■ **Required action**
Reply with one number only: the count of lines below that contain the word "using".
------ Input data ------
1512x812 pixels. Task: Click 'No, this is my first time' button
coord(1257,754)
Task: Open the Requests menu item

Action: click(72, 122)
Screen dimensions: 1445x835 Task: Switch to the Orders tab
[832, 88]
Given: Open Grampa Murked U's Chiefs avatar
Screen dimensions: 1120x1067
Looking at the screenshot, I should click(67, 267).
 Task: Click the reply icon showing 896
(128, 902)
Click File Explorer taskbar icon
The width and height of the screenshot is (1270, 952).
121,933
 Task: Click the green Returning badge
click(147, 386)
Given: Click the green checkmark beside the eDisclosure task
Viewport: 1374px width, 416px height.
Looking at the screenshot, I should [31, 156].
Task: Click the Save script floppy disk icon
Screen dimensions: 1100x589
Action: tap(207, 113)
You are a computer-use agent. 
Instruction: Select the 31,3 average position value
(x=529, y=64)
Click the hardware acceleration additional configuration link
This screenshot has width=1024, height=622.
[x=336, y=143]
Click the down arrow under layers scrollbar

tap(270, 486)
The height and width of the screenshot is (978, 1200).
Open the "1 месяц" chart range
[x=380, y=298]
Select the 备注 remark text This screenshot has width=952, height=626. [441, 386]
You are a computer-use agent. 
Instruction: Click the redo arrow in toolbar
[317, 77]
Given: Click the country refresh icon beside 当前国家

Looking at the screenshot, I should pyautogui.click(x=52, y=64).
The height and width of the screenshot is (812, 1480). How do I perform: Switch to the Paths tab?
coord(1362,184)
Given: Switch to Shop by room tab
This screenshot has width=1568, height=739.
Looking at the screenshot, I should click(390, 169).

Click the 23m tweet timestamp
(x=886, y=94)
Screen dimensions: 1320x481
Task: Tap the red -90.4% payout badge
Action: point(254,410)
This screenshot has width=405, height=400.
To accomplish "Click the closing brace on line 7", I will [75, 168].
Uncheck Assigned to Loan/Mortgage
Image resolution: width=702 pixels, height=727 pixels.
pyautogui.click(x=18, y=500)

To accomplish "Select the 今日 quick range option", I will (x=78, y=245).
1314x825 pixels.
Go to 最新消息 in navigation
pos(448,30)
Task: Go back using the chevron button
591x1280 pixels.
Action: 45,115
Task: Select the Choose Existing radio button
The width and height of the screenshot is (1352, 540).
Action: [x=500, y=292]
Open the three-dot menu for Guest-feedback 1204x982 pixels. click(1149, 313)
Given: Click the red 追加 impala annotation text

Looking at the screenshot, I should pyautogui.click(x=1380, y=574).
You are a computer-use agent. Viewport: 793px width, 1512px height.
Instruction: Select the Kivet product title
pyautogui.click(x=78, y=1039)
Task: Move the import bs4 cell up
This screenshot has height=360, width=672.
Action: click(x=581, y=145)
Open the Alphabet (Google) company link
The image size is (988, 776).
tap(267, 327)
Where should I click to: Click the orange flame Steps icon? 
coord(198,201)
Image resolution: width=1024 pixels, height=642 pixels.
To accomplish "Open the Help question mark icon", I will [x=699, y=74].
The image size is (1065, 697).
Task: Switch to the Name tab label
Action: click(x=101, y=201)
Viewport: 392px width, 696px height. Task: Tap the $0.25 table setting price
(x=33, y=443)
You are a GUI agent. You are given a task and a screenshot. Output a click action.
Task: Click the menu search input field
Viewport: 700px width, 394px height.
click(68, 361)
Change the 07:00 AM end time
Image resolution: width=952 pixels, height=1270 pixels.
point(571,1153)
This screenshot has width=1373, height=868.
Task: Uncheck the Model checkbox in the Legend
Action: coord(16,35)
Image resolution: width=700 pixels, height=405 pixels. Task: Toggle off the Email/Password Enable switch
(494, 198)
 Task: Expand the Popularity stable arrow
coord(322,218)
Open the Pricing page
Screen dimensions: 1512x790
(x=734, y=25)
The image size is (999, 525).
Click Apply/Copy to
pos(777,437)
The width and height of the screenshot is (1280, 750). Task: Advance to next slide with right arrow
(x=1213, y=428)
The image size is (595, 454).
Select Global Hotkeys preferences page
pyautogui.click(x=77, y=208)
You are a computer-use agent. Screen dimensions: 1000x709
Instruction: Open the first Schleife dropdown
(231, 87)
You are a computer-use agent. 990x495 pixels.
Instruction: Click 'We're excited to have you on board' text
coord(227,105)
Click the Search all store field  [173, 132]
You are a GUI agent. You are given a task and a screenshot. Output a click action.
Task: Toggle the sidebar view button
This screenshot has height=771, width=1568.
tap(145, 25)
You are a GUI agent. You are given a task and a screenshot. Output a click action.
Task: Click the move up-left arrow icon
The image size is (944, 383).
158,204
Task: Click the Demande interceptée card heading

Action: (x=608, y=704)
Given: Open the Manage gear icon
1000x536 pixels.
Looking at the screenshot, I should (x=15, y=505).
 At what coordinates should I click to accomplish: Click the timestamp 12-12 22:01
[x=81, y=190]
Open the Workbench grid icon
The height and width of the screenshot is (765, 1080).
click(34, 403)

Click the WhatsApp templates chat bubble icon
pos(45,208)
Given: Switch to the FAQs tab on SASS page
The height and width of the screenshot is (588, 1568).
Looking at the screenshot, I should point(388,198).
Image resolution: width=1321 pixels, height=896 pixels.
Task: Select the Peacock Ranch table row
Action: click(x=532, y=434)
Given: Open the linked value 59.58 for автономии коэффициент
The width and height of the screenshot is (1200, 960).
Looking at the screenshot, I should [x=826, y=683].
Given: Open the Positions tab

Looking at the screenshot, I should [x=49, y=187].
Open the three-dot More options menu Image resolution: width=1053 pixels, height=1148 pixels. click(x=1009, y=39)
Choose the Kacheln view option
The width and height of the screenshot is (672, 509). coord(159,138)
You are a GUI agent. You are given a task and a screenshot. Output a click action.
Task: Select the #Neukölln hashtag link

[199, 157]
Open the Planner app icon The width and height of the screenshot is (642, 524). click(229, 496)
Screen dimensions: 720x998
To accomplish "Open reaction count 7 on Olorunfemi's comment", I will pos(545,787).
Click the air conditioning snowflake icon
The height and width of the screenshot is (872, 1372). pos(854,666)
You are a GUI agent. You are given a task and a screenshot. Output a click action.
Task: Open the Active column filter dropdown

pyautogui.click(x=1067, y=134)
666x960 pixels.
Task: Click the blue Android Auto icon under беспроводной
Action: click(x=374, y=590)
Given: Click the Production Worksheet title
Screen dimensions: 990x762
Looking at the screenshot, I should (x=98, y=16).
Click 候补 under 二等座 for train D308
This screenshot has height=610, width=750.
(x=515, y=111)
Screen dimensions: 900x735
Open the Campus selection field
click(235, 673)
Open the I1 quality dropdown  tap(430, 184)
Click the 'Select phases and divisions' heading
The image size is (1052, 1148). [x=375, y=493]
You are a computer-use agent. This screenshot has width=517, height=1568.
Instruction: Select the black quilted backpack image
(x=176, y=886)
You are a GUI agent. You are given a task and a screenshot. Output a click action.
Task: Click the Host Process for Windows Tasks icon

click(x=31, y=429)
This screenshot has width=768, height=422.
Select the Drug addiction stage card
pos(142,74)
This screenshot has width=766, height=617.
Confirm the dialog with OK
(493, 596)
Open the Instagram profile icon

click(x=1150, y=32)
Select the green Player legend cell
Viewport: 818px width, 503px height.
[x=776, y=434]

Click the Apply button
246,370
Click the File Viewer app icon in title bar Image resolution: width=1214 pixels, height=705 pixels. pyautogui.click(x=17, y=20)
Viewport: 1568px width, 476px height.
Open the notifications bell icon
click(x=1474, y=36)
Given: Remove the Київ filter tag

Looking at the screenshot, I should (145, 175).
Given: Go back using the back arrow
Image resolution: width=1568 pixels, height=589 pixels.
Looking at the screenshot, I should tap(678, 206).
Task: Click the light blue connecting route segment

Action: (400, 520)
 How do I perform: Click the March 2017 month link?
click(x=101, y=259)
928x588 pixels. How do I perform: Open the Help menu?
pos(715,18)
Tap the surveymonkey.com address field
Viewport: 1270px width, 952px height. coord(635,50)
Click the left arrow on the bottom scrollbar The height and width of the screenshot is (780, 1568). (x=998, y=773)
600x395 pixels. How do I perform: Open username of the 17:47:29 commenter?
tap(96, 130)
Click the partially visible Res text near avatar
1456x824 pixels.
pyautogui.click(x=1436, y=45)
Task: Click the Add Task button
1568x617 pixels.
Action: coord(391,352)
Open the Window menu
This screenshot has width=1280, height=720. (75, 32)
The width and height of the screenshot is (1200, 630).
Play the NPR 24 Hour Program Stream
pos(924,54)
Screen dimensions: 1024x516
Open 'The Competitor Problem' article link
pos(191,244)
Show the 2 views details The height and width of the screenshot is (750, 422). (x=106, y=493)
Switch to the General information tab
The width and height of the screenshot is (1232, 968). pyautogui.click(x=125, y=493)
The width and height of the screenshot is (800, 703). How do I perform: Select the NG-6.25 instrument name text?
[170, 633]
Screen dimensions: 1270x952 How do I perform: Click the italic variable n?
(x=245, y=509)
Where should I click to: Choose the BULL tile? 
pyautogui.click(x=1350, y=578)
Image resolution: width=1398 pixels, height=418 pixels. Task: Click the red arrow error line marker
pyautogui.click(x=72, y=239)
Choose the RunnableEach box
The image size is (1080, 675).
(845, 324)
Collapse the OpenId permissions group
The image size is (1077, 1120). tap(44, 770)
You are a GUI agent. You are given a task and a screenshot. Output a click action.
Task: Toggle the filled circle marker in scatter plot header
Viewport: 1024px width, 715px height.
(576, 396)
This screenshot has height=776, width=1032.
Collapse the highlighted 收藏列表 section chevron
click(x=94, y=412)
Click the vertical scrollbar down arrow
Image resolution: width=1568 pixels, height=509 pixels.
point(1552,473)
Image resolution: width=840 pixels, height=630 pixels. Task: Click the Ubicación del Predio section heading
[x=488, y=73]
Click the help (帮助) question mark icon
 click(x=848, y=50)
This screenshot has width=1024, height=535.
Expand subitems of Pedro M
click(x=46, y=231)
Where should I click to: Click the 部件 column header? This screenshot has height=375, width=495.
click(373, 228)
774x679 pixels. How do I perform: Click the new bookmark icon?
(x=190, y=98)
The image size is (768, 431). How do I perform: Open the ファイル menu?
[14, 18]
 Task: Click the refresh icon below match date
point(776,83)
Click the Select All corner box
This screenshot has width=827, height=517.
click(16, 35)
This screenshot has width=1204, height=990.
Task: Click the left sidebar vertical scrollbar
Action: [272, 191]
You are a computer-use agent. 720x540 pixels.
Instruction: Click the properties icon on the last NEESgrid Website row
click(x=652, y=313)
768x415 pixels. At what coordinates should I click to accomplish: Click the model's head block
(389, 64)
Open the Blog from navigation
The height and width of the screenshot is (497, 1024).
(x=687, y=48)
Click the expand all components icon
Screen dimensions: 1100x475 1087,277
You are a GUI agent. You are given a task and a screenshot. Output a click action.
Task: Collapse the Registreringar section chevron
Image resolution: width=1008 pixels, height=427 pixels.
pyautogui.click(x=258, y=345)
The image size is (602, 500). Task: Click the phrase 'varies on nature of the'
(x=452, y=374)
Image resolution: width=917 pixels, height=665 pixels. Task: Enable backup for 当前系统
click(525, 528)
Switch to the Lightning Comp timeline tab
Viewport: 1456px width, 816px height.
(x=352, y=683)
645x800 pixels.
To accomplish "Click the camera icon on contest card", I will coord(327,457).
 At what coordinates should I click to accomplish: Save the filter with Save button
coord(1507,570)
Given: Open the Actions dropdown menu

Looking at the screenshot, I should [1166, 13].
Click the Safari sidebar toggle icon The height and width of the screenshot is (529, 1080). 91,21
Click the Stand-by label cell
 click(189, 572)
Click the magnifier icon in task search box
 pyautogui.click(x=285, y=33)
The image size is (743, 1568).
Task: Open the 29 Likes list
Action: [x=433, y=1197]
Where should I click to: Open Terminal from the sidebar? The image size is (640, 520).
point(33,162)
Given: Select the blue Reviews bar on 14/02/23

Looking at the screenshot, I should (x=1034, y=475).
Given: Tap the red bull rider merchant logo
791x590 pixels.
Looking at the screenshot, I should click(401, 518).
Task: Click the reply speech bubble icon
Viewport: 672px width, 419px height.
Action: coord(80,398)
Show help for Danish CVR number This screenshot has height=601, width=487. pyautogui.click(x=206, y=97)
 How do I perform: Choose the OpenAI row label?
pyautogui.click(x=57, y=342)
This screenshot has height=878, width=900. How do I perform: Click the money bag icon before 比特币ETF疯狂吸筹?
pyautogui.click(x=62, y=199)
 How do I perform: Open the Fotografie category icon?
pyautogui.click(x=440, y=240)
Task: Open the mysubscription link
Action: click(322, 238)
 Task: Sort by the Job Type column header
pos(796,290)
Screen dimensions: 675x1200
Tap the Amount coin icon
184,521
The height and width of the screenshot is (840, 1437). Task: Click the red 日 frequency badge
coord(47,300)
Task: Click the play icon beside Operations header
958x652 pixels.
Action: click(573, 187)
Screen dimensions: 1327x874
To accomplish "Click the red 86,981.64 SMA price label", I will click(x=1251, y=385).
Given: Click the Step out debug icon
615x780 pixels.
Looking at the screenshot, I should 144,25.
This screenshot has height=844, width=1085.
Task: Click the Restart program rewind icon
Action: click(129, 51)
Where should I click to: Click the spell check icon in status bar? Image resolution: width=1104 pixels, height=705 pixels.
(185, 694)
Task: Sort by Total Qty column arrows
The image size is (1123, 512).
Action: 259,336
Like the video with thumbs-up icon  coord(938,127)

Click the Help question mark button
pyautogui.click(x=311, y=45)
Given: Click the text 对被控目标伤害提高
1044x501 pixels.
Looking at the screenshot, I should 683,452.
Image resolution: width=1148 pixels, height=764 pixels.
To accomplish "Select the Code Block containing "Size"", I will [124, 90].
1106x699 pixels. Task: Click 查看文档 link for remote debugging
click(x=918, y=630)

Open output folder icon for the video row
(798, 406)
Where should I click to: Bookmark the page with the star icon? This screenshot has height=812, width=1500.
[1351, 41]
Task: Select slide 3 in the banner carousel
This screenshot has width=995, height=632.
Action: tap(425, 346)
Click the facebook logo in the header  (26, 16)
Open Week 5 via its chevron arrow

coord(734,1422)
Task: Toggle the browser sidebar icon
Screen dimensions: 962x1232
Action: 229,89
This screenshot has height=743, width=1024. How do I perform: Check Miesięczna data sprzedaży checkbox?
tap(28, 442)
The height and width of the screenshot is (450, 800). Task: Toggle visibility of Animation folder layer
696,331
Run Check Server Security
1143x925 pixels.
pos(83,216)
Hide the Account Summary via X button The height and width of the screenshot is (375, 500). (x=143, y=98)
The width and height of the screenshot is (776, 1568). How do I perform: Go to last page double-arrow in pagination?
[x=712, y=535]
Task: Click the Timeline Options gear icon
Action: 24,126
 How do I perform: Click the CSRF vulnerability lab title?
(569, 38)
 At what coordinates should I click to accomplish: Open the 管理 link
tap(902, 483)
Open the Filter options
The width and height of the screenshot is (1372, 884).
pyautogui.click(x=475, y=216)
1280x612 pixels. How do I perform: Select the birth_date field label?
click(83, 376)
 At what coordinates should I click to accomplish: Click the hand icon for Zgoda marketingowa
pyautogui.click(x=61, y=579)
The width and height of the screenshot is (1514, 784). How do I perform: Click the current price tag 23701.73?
------
■ **Result of the exercise**
2